Each entry should be set down again verbatim, with the images omitted.

◆ Dataset items:
# # # #

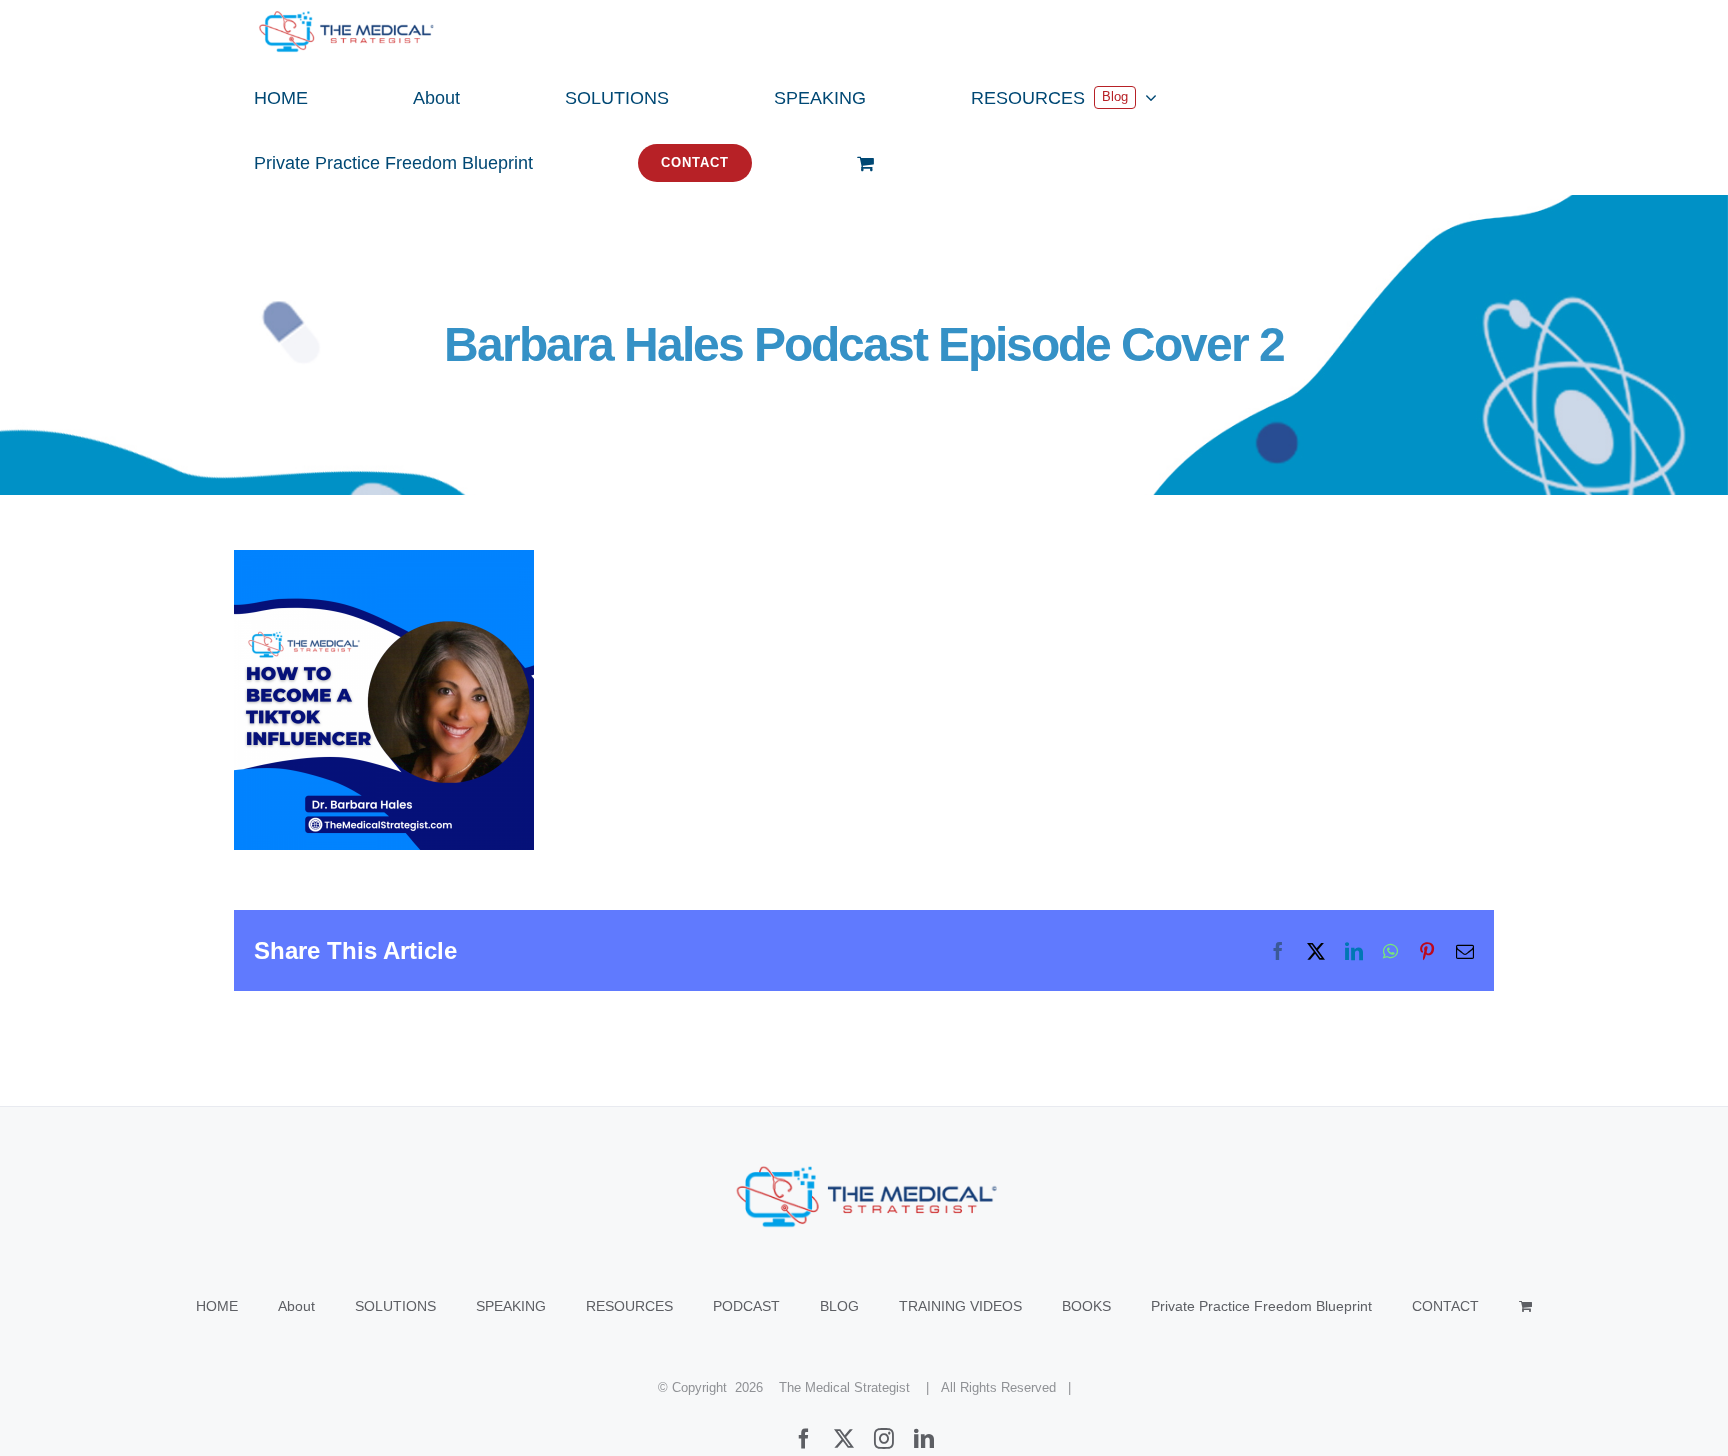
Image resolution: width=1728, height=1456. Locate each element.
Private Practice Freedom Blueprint (1261, 1306)
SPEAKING (511, 1306)
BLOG (839, 1306)
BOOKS (1086, 1306)
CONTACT (1445, 1306)
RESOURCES (629, 1306)
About (296, 1306)
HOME (217, 1306)
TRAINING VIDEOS (960, 1306)
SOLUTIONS (395, 1306)
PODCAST (746, 1306)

# # # #

◆ TASK ANSWER:
Image resolution: width=1728, height=1456. Locate each element.
Private Practice Freedom Blueprint (1261, 1306)
SPEAKING (511, 1306)
BLOG (839, 1306)
BOOKS (1086, 1306)
CONTACT (1445, 1306)
RESOURCES (629, 1306)
About (296, 1306)
HOME (217, 1306)
TRAINING VIDEOS (960, 1306)
SOLUTIONS (395, 1306)
PODCAST (746, 1306)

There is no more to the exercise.